3.3 Rheological properties
The rheological properties of the unlabeled and labeled Si–HPMC (0.52 wt% Si) aqueous solutions (3% w/w) were compared by recording typical parameters including the limiting Newtonian viscosity (η0), the storage and loss moduli (G′ and G″, respectively) and the gelation time (Table 1). The pristine Si–HPMC material showed a higher limiting viscosity (3 Pa·s) compared to samples labeled with ruthenium complexes I or III, however, with no influence of the nature of the label for a given concentration. The limiting viscosity was thus found to decrease with increasing the concentration of ruthenium (η0 ≈ 2.4 for 0.1% of I or III added; η0 ≈ 1.8 for 0.2% of I or III added). On the other hand, the gelation time of the various labeled Si–HPMC samples was found to be higher than in the case of unlabeled Si–HPMC and to increase with the number of alcoxysilane groups present on the ruthenium complex (III > I). In both cases, variation of the amount of label added to the hydrogel did not influence the gelation time. Finally, the storage modulus after 3 weeks of cross-linking was found to be similar for the unlabeled and labeled Si–HPMC samples, with a ∼0.1 wt% ruthenium complex loading, while significantly higher values were recorded by raising the loading to ∼0.2%. Accordingly, the experimental data suggest that the rheological properties of the hydrogel are not significantly affected, when low amounts (∼0.1%) of ruthenium label are used.
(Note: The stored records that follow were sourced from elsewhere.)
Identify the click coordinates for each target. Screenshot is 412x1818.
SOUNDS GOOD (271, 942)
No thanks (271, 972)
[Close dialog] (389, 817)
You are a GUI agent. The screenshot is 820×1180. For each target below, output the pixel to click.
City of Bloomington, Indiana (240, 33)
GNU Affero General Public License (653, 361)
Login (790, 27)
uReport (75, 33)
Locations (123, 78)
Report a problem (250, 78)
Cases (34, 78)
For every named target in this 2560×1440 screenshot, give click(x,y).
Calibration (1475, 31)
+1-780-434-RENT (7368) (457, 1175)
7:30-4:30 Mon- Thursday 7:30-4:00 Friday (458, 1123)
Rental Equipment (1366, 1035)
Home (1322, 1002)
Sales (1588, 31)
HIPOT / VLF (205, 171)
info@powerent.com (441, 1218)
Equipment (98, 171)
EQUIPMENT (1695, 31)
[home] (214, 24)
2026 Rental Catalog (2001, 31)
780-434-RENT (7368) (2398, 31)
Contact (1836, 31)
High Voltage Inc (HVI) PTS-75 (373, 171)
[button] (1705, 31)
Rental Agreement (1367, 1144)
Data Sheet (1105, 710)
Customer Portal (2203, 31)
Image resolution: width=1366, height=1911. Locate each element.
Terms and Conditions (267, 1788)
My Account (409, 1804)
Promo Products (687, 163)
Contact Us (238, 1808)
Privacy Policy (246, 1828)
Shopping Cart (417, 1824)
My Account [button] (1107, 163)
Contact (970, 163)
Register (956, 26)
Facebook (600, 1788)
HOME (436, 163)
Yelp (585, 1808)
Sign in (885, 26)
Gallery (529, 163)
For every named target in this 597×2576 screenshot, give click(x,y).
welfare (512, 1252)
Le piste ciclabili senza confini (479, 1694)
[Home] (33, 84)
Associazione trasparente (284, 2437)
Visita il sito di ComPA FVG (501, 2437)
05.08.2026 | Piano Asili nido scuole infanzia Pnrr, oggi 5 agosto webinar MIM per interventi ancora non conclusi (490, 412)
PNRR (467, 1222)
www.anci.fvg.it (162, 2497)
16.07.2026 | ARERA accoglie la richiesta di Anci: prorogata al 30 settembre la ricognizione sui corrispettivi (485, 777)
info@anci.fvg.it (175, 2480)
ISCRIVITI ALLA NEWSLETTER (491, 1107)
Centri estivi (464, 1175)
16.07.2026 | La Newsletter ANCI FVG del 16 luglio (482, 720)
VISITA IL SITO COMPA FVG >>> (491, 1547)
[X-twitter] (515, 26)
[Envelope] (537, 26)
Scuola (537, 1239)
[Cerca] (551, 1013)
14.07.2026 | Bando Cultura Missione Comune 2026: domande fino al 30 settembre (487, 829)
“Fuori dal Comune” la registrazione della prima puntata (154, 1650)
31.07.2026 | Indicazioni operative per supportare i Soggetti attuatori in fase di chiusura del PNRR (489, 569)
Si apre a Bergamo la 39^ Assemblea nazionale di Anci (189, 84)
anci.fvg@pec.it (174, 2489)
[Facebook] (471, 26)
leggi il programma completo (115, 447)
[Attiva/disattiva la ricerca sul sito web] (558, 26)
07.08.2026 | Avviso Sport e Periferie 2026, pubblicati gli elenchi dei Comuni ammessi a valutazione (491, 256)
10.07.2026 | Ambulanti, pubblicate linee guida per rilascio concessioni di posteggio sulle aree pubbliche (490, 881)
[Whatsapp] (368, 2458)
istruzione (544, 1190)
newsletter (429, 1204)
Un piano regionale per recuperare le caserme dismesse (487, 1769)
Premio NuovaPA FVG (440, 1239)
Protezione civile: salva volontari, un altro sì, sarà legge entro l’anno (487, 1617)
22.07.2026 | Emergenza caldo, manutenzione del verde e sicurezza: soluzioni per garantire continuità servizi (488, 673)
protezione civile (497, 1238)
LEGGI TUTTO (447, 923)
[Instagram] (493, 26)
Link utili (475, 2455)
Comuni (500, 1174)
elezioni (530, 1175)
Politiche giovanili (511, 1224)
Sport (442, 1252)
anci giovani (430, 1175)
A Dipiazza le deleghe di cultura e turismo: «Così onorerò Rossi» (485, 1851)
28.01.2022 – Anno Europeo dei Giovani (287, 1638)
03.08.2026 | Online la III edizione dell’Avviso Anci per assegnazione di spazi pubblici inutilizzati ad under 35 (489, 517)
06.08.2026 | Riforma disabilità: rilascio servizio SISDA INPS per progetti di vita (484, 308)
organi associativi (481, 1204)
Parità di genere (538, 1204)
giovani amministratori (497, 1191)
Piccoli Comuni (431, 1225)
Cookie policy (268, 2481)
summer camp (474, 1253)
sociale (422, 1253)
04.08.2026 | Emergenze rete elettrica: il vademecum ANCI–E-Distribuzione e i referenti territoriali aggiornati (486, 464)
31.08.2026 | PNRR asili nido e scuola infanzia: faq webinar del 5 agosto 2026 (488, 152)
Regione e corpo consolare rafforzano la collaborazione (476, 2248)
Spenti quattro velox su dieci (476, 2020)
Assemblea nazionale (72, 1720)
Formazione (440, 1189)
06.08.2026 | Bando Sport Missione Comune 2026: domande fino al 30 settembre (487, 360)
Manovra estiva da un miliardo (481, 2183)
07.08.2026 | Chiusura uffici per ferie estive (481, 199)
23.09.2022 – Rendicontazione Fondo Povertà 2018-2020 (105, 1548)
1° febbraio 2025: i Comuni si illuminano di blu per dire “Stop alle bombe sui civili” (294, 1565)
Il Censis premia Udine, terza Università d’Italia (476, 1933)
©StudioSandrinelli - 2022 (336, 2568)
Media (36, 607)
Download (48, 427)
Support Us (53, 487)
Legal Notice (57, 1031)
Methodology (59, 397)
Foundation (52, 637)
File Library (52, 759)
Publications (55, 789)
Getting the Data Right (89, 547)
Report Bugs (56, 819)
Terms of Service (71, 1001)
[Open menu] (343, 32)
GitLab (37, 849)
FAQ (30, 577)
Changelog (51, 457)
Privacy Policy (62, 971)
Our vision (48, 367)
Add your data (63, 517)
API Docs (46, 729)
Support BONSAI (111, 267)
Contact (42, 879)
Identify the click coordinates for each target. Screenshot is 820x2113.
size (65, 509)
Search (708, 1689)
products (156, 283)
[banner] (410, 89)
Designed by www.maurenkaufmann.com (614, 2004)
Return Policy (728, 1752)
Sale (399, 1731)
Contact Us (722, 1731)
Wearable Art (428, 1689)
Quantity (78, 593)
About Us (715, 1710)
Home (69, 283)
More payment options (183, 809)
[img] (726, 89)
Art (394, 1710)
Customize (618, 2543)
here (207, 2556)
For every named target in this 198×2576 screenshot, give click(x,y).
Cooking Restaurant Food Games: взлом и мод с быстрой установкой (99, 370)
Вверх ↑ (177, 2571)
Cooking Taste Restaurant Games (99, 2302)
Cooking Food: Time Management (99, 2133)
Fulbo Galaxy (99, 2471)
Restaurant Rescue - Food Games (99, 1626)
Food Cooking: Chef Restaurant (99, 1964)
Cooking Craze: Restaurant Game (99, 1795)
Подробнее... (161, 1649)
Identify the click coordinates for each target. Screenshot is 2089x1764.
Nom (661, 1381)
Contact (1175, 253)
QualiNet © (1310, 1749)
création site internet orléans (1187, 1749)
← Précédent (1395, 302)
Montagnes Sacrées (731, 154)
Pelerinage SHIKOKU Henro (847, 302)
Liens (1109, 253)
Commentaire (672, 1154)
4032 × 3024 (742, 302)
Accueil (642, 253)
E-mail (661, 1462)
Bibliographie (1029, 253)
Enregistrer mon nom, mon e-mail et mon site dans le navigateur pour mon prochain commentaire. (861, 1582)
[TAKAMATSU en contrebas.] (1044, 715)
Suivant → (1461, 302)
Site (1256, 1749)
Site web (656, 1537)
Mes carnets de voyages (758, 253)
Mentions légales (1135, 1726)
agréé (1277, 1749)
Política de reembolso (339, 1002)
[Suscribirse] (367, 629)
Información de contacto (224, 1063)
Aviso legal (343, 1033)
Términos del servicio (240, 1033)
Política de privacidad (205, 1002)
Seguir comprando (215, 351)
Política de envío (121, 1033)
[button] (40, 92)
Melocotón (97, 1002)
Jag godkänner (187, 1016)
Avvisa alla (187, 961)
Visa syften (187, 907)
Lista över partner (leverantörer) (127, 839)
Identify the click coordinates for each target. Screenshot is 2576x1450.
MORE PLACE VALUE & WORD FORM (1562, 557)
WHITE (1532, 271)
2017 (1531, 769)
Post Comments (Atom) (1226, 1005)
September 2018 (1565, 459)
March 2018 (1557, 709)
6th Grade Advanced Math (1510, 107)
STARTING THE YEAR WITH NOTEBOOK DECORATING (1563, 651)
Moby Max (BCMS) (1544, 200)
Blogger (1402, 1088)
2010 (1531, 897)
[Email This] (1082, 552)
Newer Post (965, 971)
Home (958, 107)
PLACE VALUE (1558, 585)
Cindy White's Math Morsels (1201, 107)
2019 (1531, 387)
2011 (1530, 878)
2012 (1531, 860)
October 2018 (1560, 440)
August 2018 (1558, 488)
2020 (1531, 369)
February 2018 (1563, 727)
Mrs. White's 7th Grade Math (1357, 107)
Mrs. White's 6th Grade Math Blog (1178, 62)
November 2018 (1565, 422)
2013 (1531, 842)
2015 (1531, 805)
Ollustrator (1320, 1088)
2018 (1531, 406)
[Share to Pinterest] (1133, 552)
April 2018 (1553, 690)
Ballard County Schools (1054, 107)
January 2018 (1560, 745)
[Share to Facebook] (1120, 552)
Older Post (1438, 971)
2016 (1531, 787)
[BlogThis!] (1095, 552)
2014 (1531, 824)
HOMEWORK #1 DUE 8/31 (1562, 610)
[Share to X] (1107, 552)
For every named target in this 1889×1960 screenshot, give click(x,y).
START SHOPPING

Newtonian viscosity (η0), gelation time, storage (G′) and loss (G″) moduli for different labeled Si–HPMC (0.52 wt% Si) samples
| Sample | Amount of complex (mg) | η0 (Pa s) | Gelation time (s) | Storage modulusa G′ (Pa) | Loss modulusa G″ (Pa) |
| Si–HPMC | 0 | 3.00 ± 0.04 | 830.00 ± 118.11 | 465.27 ± 54.70 | 20.26 ± 2.49 |
| Si–HMPC + I | 7.5 | 2.37 ± 0.02 | 1114.00 ± 176.31 | 358.70 ± 2.81 | 14.78 ± 0.09 |
| Si–HMPC + I | 15 | 1.77 ± 0.01 | 1101.00 ± 157.50 | 714.27 ± 23.08 | 41.85 ± 5.55 |
| Si–HMPC + III | 7.5 | 2.47 ± 0.02 | 2271.67 ± 324.97 | 453.50 ± 18.52 | 18.79 ± 0.59 |
| Si–HMPC + III | 15 | 1.75 ± 0.02 | 2639.67 ± 383.68 | 600.17 ± 6.68 | 24.71 ± 0.43 |
a Storage and loss moduli were obtained after 3 weeks of cross-linking.
4 Conclusion
In conclusion, we have demonstrated that ruthenium tris-bipyridine complexes functionalized by triethoxysilane groups allowed labeling a self-setting cellulose scaffold, used as a component of an injectable bone substitute. The labeling yield was found to be higher when two Si(OR)3 groups are present on the ruthenium complex backbone, and for low label loadings (less than ∼0.1 wt%), no significant modification of the rheological properties of the gel was observed. Implantations of labeled hydrogels in bone defects will be carried out in the next future, using animal models, in order to assess the biocompatibility and bioactivity of the materials and to investigate the in situ evolution of the gel by X-ray microfluorescence measurements on thin layers of bone explants.
Appendix Supporting information
Table S-I, describing the labeling yield of Si–HPMC (0.52 or 0.81 wt% Si) with ruthenium complexes I, II or III as a function of the initial label loading.